(Records from a data collection)
┄┄┄┄┄┄┄┄┄┄

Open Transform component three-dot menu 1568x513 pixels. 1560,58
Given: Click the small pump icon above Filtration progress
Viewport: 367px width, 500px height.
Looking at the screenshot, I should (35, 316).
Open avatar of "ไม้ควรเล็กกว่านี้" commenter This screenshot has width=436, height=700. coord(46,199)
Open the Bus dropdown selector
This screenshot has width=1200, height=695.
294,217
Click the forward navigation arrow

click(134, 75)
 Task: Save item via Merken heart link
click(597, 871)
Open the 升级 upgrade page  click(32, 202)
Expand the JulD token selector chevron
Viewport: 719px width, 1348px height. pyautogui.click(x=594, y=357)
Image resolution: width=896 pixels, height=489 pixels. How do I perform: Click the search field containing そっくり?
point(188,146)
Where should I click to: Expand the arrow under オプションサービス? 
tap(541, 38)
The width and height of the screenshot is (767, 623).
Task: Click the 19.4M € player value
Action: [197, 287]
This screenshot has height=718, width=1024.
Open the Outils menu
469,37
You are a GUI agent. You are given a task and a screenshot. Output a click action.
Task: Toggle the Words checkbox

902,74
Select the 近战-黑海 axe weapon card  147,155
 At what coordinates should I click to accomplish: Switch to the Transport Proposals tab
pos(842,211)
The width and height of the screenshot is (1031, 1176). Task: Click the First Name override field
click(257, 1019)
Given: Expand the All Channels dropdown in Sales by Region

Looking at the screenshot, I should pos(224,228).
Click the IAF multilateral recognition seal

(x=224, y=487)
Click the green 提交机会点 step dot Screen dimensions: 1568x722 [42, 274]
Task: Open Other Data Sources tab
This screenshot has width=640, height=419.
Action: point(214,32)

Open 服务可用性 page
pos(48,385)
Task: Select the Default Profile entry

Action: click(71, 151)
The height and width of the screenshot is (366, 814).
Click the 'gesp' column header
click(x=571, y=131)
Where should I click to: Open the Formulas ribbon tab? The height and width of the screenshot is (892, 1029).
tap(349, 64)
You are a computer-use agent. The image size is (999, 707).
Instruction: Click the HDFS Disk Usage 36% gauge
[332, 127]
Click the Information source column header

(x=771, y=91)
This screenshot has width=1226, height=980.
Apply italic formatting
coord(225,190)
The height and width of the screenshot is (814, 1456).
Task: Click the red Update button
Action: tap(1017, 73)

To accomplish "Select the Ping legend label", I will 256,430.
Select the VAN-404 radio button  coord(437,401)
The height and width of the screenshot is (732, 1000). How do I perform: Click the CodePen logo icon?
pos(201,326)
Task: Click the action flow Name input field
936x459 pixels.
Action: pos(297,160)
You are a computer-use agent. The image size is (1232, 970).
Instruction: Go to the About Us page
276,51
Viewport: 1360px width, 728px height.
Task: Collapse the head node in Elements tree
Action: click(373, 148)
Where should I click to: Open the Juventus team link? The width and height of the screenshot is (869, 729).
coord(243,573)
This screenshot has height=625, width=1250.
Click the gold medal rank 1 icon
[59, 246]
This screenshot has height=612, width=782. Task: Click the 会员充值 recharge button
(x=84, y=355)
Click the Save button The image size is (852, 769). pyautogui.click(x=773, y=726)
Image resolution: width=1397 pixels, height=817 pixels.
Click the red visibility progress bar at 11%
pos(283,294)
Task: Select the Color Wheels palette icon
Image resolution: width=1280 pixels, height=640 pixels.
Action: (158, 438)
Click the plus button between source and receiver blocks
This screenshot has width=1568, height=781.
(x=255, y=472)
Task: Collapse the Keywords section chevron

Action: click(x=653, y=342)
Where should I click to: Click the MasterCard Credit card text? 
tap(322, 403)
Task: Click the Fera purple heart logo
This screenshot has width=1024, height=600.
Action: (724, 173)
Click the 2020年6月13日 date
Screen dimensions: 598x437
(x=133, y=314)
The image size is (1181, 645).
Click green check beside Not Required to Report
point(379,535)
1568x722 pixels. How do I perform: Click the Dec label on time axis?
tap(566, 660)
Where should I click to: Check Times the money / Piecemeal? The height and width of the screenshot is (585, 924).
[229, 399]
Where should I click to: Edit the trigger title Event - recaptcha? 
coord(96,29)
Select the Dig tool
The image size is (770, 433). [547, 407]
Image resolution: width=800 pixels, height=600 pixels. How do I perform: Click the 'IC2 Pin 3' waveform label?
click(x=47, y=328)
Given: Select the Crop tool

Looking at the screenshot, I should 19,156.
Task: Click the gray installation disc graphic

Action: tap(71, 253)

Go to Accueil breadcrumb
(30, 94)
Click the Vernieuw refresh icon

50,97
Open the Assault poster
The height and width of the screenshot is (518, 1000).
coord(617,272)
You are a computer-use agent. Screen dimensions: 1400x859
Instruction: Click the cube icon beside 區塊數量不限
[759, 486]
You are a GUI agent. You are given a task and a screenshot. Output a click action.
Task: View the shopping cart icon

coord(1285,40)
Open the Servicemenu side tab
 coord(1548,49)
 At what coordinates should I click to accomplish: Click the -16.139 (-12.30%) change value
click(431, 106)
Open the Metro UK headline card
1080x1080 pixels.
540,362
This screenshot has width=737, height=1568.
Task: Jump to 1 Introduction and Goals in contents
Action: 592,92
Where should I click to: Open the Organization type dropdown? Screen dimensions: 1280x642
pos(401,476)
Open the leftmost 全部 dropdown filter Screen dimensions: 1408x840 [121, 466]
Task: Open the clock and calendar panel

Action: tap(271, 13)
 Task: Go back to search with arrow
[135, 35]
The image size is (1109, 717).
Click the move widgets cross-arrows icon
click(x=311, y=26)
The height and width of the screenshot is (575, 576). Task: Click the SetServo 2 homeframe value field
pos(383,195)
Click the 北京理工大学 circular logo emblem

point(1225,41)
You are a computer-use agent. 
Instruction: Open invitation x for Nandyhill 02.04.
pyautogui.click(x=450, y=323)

┄┄┄┄┄┄┄┄┄┄

WORK INSTRUCTION »
Write out the data again in full. Match it exactly.

ANSWER TO THIS PROBLEM »
Open Transform component three-dot menu 1568x513 pixels. 1560,58
Given: Click the small pump icon above Filtration progress
Viewport: 367px width, 500px height.
Looking at the screenshot, I should (35, 316).
Open avatar of "ไม้ควรเล็กกว่านี้" commenter This screenshot has width=436, height=700. coord(46,199)
Open the Bus dropdown selector
This screenshot has width=1200, height=695.
294,217
Click the forward navigation arrow

click(134, 75)
 Task: Save item via Merken heart link
click(597, 871)
Open the 升级 upgrade page  click(32, 202)
Expand the JulD token selector chevron
Viewport: 719px width, 1348px height. pyautogui.click(x=594, y=357)
Image resolution: width=896 pixels, height=489 pixels. How do I perform: Click the search field containing そっくり?
point(188,146)
Where should I click to: Expand the arrow under オプションサービス? 
tap(541, 38)
The width and height of the screenshot is (767, 623).
Task: Click the 19.4M € player value
Action: [197, 287]
This screenshot has height=718, width=1024.
Open the Outils menu
469,37
You are a GUI agent. You are given a task and a screenshot. Output a click action.
Task: Toggle the Words checkbox

902,74
Select the 近战-黑海 axe weapon card  147,155
 At what coordinates should I click to accomplish: Switch to the Transport Proposals tab
pos(842,211)
The width and height of the screenshot is (1031, 1176). Task: Click the First Name override field
click(257, 1019)
Given: Expand the All Channels dropdown in Sales by Region

Looking at the screenshot, I should pos(224,228).
Click the IAF multilateral recognition seal

(x=224, y=487)
Click the green 提交机会点 step dot Screen dimensions: 1568x722 [42, 274]
Task: Open Other Data Sources tab
This screenshot has width=640, height=419.
Action: point(214,32)

Open 服务可用性 page
pos(48,385)
Task: Select the Default Profile entry

Action: click(71, 151)
The height and width of the screenshot is (366, 814).
Click the 'gesp' column header
click(x=571, y=131)
Where should I click to: Open the Formulas ribbon tab? The height and width of the screenshot is (892, 1029).
tap(349, 64)
You are a computer-use agent. The image size is (999, 707).
Instruction: Click the HDFS Disk Usage 36% gauge
[332, 127]
Click the Information source column header

(x=771, y=91)
This screenshot has width=1226, height=980.
Apply italic formatting
coord(225,190)
The height and width of the screenshot is (814, 1456).
Task: Click the red Update button
Action: tap(1017, 73)

To accomplish "Select the Ping legend label", I will 256,430.
Select the VAN-404 radio button  coord(437,401)
The height and width of the screenshot is (732, 1000). How do I perform: Click the CodePen logo icon?
pos(201,326)
Task: Click the action flow Name input field
936x459 pixels.
Action: pos(297,160)
You are a computer-use agent. The image size is (1232, 970).
Instruction: Go to the About Us page
276,51
Viewport: 1360px width, 728px height.
Task: Collapse the head node in Elements tree
Action: click(373, 148)
Where should I click to: Open the Juventus team link? The width and height of the screenshot is (869, 729).
coord(243,573)
This screenshot has height=625, width=1250.
Click the gold medal rank 1 icon
[59, 246]
This screenshot has height=612, width=782. Task: Click the 会员充值 recharge button
(x=84, y=355)
Click the Save button The image size is (852, 769). pyautogui.click(x=773, y=726)
Image resolution: width=1397 pixels, height=817 pixels.
Click the red visibility progress bar at 11%
pos(283,294)
Task: Select the Color Wheels palette icon
Image resolution: width=1280 pixels, height=640 pixels.
Action: (158, 438)
Click the plus button between source and receiver blocks
This screenshot has width=1568, height=781.
(x=255, y=472)
Task: Collapse the Keywords section chevron

Action: click(x=653, y=342)
Where should I click to: Click the MasterCard Credit card text? 
tap(322, 403)
Task: Click the Fera purple heart logo
This screenshot has width=1024, height=600.
Action: (724, 173)
Click the 2020年6月13日 date
Screen dimensions: 598x437
(x=133, y=314)
The image size is (1181, 645).
Click green check beside Not Required to Report
point(379,535)
1568x722 pixels. How do I perform: Click the Dec label on time axis?
tap(566, 660)
Where should I click to: Check Times the money / Piecemeal? The height and width of the screenshot is (585, 924).
[229, 399]
Where should I click to: Edit the trigger title Event - recaptcha? 
coord(96,29)
Select the Dig tool
The image size is (770, 433). [547, 407]
Image resolution: width=800 pixels, height=600 pixels. How do I perform: Click the 'IC2 Pin 3' waveform label?
click(x=47, y=328)
Given: Select the Crop tool

Looking at the screenshot, I should 19,156.
Task: Click the gray installation disc graphic

Action: tap(71, 253)

Go to Accueil breadcrumb
(30, 94)
Click the Vernieuw refresh icon

50,97
Open the Assault poster
The height and width of the screenshot is (518, 1000).
coord(617,272)
You are a computer-use agent. Screen dimensions: 1400x859
Instruction: Click the cube icon beside 區塊數量不限
[759, 486]
You are a GUI agent. You are given a task and a screenshot. Output a click action.
Task: View the shopping cart icon

coord(1285,40)
Open the Servicemenu side tab
 coord(1548,49)
 At what coordinates should I click to accomplish: Click the -16.139 (-12.30%) change value
click(431, 106)
Open the Metro UK headline card
1080x1080 pixels.
540,362
This screenshot has width=737, height=1568.
Task: Jump to 1 Introduction and Goals in contents
Action: 592,92
Where should I click to: Open the Organization type dropdown? Screen dimensions: 1280x642
pos(401,476)
Open the leftmost 全部 dropdown filter Screen dimensions: 1408x840 [121, 466]
Task: Open the clock and calendar panel

Action: tap(271, 13)
 Task: Go back to search with arrow
[135, 35]
The image size is (1109, 717).
Click the move widgets cross-arrows icon
click(x=311, y=26)
The height and width of the screenshot is (575, 576). Task: Click the SetServo 2 homeframe value field
pos(383,195)
Click the 北京理工大学 circular logo emblem

point(1225,41)
You are a computer-use agent. 
Instruction: Open invitation x for Nandyhill 02.04.
pyautogui.click(x=450, y=323)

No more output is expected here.